Look over the material for the string "オハイオ州". Copy every line where it turns up.

--- START ---

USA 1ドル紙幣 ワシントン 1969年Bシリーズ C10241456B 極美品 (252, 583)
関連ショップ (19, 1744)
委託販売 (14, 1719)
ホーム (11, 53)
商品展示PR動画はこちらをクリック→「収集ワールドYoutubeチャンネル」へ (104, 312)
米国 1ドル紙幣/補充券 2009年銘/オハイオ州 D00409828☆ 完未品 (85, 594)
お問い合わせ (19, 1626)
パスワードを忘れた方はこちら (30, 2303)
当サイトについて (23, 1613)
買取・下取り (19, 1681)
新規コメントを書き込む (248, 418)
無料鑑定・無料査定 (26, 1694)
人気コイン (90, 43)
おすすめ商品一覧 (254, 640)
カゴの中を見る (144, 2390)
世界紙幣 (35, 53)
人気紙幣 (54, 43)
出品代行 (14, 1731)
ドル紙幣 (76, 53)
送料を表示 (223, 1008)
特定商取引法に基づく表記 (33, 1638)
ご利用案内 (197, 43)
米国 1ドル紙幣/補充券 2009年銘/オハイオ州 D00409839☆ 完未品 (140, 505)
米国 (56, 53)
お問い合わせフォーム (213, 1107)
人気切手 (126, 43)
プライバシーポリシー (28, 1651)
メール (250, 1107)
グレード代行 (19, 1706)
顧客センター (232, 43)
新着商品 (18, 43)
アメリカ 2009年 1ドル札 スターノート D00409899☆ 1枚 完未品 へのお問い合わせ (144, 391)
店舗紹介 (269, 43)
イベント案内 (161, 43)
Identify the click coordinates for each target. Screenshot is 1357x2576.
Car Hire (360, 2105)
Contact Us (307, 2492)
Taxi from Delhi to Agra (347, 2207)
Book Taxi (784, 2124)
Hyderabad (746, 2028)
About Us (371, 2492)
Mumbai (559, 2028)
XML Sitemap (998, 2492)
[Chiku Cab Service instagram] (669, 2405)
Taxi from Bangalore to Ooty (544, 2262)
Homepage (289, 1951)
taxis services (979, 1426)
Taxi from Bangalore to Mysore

--- END ---

# Result
米国 1ドル紙幣/補充券 2009年銘/オハイオ州 D00409828☆ 完未品 (85, 594)
米国 1ドル紙幣/補充券 2009年銘/オハイオ州 D00409839☆ 完未品 (140, 505)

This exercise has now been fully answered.